A: The ban is aimed at thin plastic carryout bags. They’re commonly referred to as “T-shirt bags,” and are given at the checkouts of many retailers including Target, Walmart and Safeway.

“Retailers can continue to provide paper bags, but for the grocery-size bag or larger, they’ll need to charge a minimum of 5 cents,” said Terri Thomas, a waste reduction supervisor with Thurston County Solid Waste. “The reason for that is to level the playing field: Paper bags cost the retailers a bit more than the plastic ones. ...Most important, it acts as an incentive (for customers) to bring their own bags.”

Paper bags will be free for customers who use an Electronic Benefit Transfer card or other food assistance program.

Q: What about other types of plastic bags?

A: Certain types of plastic bags are exempt from the bans, including in-store bags for bulk items, produce and meat. The bans also don’t cover plastic bags for dry cleaning, newspapers or those used to carry prepared take-out food, according to a news release from Thurston County. Plastic garbage bags sold in packages also are exempt.

Q: What do retailers think about all of this?

A: Thomas said the laws were developed with input from retailers.

“This is the same ordinance that has been in place in other cities around Western Washington, so it’s not unfamiliar to us,” said Holly Chisa, a representative for Northwest Grocery Association. “Our members are committed to helping in the transition.”

Kevin Stormans, president of Stormans Inc. which operates Bayview and Ralph’s Thriftway stores in Olympia, said his company has encouraged shoppers to bring their own bags for years.

“It’s pretty straight forward,” Stormans said about the new law. “The best choice is to bring a reusable bag, that’s really what the whole county is trying to encourage. I think it’s a good thing.”

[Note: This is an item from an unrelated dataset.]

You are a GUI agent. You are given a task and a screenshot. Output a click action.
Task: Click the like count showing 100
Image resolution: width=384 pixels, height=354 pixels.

Q: What’s the point of the ban?

A: To help curb waste and improve the environment. Thurston County residents use an estimated 90 million plastic bags a year, Thomas said.

“That’s just a lot of unnecessary plastic,” she said.

Plastic bags have been in the top 10 list of items collected in litter and beach cleanups for years, she said.

“The plastic bags create quite a few problems in terms of sea life,” Thomas added. “The plastic bits break down, and wildlife mistakes them for food.”

Q: Where are some of the other places that have banned plastic bags?

A: “There are many across the country,” Thomas said. “Most cities in Los Angeles County have them. The entire state of Hawaii does. Right now, I think there are about 12 jurisdictions that have them (in Washington) including Seattle, Port Townsend and Bellingham.”